= Walter Charles =

American actor and singer (1945–2023)

Walter Charles (born Walter Charles Jacobsen; April 4, 1945 – August 3, 2023) was an American actor and singer.

Charles made his Broadway debut in Grease in 1972. Additional Broadway credits include 1600 Pennsylvania Avenue (1976), Sweeney Todd: The Demon Barber of Fleet Street (1979), Cats (1982), La Cage aux Folles (1983), Me and My Girl (1987), Aspects of Love (1990), Kiss Me, Kate (2000), The Boys from Syracuse (2002), Big River (2003), The Woman in White (2005), The Apple Tree (2006) and Anything Goes (2011). He also originated the role of Ebeneezer Scrooge in A Christmas Carol at The Theater at Madison Square Garden in 1994. He played Max von Mayerling in the Toronto production of Sunset Boulevard in 1995. He reprised the role of Judge Turpin in the 2002 Kennedy Center and 2004 New York City Opera productions of Sweeney Todd.

*Input rows*.
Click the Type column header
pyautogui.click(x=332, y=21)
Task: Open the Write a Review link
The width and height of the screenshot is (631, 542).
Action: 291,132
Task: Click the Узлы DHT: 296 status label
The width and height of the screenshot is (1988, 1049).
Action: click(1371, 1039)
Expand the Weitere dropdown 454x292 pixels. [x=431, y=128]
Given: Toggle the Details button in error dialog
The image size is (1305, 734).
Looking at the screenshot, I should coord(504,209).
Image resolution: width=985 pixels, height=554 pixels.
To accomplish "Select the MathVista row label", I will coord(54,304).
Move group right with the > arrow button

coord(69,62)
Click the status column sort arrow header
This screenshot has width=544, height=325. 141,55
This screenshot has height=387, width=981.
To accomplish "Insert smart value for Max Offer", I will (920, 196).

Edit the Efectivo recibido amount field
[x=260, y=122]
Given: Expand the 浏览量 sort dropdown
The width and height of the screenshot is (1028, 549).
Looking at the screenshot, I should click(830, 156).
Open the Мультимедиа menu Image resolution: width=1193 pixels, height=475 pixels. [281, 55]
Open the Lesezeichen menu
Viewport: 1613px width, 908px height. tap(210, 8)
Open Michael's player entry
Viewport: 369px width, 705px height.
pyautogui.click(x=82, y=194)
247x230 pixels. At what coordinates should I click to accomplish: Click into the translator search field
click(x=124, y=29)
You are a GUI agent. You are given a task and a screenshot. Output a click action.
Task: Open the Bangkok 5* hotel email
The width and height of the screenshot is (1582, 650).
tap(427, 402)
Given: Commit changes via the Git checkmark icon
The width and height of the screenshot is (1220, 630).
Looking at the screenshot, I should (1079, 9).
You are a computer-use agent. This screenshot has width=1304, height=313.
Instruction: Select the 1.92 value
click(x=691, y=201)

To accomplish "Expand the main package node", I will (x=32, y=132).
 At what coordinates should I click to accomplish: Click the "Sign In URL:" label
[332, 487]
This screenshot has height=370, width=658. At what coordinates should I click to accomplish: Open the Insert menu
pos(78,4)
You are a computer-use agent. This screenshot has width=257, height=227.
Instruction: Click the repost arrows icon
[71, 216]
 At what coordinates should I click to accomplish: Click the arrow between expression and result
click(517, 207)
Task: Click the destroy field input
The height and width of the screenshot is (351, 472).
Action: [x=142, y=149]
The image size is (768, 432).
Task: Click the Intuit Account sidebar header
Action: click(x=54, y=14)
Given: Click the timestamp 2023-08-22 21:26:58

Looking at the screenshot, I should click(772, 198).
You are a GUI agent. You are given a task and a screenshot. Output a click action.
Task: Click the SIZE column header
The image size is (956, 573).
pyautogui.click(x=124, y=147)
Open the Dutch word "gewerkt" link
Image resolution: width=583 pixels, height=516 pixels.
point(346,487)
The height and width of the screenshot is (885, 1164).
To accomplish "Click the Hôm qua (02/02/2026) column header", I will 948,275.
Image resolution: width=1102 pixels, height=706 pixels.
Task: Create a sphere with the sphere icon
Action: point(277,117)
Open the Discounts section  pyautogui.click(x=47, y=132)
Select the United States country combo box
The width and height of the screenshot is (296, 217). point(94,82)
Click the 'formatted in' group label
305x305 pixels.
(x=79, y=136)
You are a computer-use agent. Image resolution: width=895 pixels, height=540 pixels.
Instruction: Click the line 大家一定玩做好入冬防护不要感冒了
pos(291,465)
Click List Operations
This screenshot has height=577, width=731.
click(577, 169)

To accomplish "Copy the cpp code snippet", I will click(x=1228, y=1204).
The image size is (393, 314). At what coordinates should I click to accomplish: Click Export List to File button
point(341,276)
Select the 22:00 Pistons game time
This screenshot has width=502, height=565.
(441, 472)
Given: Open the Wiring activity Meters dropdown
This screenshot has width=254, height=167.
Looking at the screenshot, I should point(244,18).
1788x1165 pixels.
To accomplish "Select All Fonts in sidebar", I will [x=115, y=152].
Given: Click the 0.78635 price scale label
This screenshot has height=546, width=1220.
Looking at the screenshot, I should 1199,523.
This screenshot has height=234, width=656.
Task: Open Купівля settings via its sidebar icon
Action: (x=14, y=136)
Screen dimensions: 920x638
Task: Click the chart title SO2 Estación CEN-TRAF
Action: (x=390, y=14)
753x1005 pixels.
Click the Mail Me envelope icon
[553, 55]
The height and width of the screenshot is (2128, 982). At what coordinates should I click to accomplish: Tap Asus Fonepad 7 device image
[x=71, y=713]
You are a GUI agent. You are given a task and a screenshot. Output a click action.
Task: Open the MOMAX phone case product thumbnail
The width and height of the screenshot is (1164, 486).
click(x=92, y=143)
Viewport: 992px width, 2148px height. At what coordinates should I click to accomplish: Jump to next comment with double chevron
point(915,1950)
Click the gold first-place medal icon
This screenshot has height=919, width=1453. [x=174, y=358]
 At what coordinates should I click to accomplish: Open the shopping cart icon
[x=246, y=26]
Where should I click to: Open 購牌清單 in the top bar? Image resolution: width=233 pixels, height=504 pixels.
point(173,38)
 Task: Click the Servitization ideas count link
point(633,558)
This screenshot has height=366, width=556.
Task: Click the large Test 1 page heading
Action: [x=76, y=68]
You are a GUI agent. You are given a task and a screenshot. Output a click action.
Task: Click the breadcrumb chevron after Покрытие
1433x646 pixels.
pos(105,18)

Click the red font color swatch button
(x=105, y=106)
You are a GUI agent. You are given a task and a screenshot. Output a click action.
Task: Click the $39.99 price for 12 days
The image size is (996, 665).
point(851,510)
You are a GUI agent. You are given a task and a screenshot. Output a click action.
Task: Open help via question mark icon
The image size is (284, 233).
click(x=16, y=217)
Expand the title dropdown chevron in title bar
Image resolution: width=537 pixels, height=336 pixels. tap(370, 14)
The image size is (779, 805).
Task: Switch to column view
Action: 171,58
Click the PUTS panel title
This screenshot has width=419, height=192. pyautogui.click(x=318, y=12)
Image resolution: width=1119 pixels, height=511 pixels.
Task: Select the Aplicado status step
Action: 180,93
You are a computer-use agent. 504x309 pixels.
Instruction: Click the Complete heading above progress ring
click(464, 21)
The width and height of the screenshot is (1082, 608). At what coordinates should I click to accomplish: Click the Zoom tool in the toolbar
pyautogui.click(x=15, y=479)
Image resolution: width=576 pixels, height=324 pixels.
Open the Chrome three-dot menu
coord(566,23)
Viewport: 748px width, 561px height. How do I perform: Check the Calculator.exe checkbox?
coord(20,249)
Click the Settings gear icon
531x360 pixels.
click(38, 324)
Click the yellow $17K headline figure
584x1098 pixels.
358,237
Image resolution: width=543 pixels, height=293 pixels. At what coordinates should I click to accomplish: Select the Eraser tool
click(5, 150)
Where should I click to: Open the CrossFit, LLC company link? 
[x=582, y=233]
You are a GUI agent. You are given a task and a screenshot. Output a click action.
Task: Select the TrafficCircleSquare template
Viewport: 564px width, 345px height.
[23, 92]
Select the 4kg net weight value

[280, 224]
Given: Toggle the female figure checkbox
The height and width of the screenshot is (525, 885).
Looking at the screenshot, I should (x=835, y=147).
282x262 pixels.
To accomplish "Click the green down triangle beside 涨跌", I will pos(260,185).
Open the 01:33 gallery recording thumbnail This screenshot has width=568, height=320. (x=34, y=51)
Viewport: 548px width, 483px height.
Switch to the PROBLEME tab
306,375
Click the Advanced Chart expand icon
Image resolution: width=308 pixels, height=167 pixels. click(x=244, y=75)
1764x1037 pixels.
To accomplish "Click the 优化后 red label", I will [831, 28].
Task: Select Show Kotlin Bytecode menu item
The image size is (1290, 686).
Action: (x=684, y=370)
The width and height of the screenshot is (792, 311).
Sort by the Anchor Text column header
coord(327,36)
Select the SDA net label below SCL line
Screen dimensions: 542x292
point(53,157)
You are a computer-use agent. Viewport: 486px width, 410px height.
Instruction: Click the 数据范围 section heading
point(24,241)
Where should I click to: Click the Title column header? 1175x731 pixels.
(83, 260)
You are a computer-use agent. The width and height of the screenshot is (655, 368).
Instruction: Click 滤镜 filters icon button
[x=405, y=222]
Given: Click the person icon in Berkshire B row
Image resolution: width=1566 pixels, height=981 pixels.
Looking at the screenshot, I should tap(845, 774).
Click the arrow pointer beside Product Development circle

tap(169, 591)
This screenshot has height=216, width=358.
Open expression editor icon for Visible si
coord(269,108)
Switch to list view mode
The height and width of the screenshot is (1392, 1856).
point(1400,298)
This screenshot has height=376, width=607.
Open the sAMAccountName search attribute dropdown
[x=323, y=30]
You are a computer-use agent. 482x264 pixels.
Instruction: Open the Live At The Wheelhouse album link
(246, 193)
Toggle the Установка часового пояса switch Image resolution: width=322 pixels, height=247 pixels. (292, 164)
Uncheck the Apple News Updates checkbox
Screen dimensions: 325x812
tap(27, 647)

*Prompt A*.
In the text about Walter Charles, which show marked his Broadway debut?
*Prompt B*.
In the listing, swap "Instruction" for "Directive" in the lines starting with the line with "The width and height of the screenshot is (792, 311)." and going on through the line with "[x=405, y=222]". Return only those lines.

*Exercise result A*.
Grease, in 1972.

*Exercise result B*.
The width and height of the screenshot is (792, 311).
Sort by the Anchor Text column header
coord(327,36)
Select the SDA net label below SCL line
Screen dimensions: 542x292
point(53,157)
You are a computer-use agent. Viewport: 486px width, 410px height.
Directive: Click the 数据范围 section heading
point(24,241)
Where should I click to: Click the Title column header? 1175x731 pixels.
(83, 260)
You are a computer-use agent. The width and height of the screenshot is (655, 368).
Directive: Click 滤镜 filters icon button
[x=405, y=222]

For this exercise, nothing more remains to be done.